PAGE EXTRACT below:
Level 3 - Unobserved inputs for the asset or liability.  Fair value is determined by the reporting entity’s own assumptions utilizing the best information available, and includes situations where there is little market activity for the investment.

 

Fair Value of Financial Instruments:

 

The Company’s financial instruments are cash, cash held in trusts and accounts payable.  The recorded values of cash, cash held in trust and accounts payable approximate their fair values based on their short term maturities.

 

Income Taxes

 

The Company accounts for income taxes under Accounting Standards Codification (“ASC”) 740, “Income Taxes” (“ASC 740”). ASC 740 requires the recognition of deferred tax assets and liabilities for both the expected impact of differences between the financial statements and tax basis of assets and liabilities and for the expected future tax benefit to be derived from tax loss and tax credit carry forwards. ASC 740 additionally requires a valuation allowance to be established when it is more likely than not that all or a portion of deferred tax assets will not be realized.

 

ASC 740 also clarifies the accounting for uncertainty in income taxes recognized in an enterprise’s financial statements and prescribes a recognition threshold and measurement process for financial statement recognition and measurement of a tax position taken or expected to be taken in a tax return. For those benefits to be recognized, a tax position must be more-likely-than-not to be sustained upon examination by taxing authorities. ASC 740 also provides guidance on derecognition, classification, interest and penalties, accounting in interim periods, disclosure and transition. The Company is required to file income tax returns in the United States (federal) jurisdiction. Based on the Company’s evaluation, it has been concluded that there are no significant uncertain tax positions requiring recognition in the Company’s financial statements. The Company believes that its income tax positions and deductions would be sustained on audit and does not anticipate any adjustments that would result in a material change to its financial position.
End of PAGE EXTRACT.
SUPPLIED ENTRIES below:
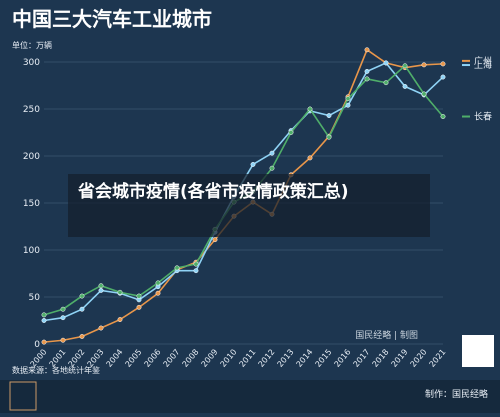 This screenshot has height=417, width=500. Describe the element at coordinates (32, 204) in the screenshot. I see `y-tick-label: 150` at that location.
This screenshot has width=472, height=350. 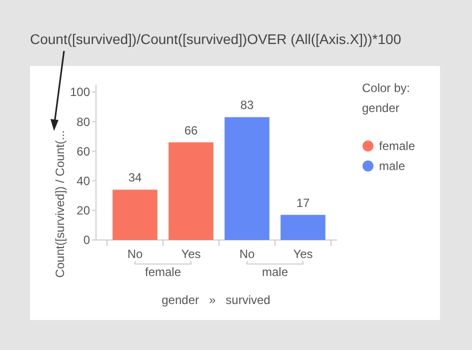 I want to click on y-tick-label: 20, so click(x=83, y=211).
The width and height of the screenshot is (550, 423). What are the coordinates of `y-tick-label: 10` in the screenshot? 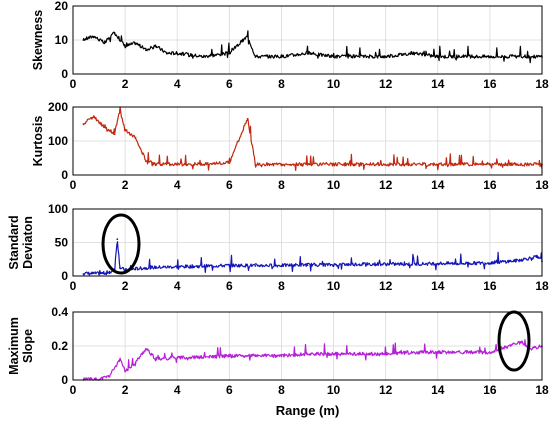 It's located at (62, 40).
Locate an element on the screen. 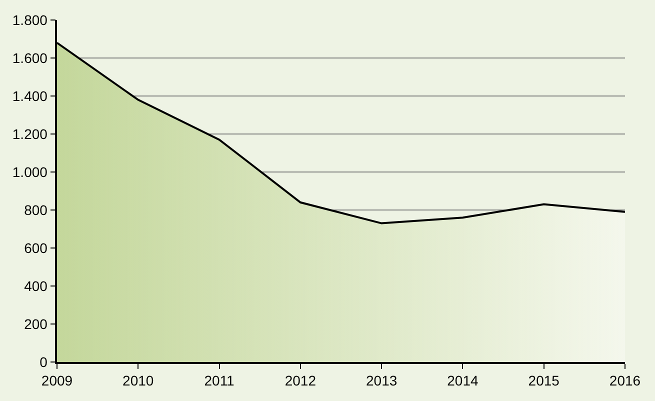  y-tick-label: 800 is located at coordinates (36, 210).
End of SUPPLIED ENTRIES.
SUPPLIED ENTRIES below:
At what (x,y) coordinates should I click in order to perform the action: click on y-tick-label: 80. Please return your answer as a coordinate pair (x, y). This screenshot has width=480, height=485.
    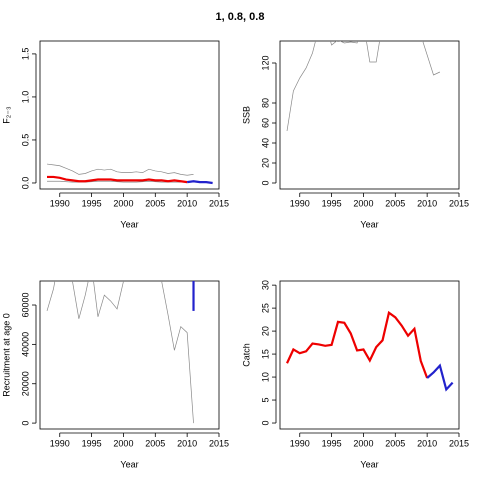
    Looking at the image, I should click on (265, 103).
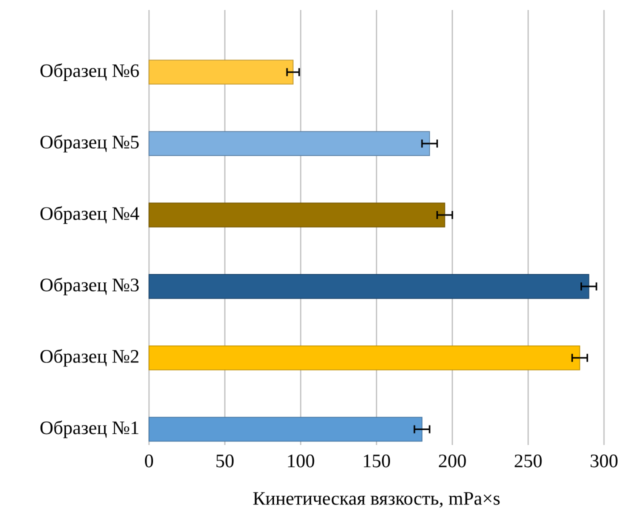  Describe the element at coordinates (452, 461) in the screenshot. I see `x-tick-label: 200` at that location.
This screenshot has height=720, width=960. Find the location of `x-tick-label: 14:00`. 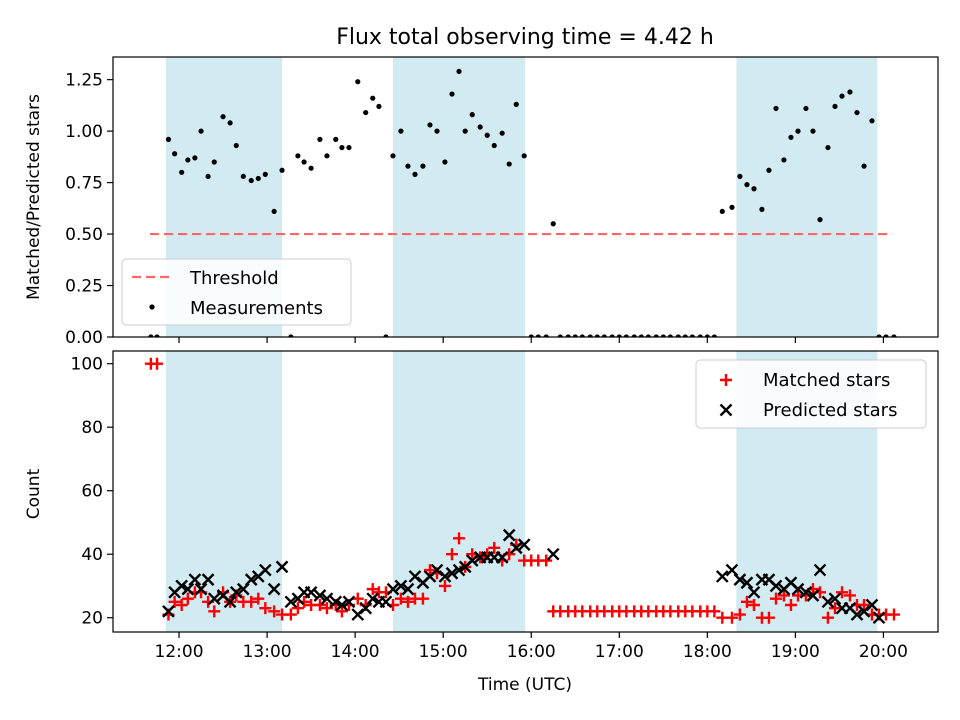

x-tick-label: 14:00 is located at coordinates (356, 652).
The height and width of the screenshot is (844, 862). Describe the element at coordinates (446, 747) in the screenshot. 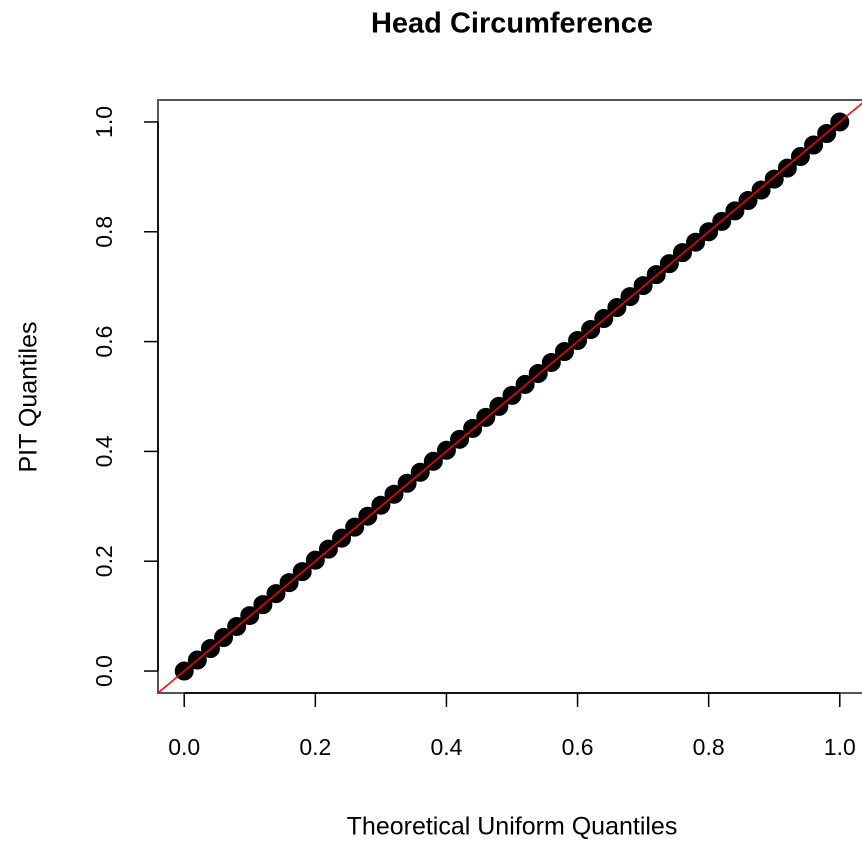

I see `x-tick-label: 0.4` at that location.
End of SUPPLIED ENTRIES.
→ TASKS FOR THIS EXERCISE:
• a. In the accounting policies text, rename "accounts payable" to "trade payables" throughout everything from "Level 3 - Unobserved" down to "short term maturities.".
• b. According to the accounting policies text, what are the Company's financial instruments?

→ RESPONSES:
• a.
Level 3 - Unobserved inputs for the asset or liability.  Fair value is determined by the reporting entity’s own assumptions utilizing the best information available, and includes situations where there is little market activity for the investment.

 

Fair Value of Financial Instruments:

 

The Company’s financial instruments are cash, cash held in trusts and trade payables.  The recorded values of cash, cash held in trust and trade payables approximate their fair values based on their short term maturities.

• b.
- Cash
- Cash held in trusts
- Accounts payable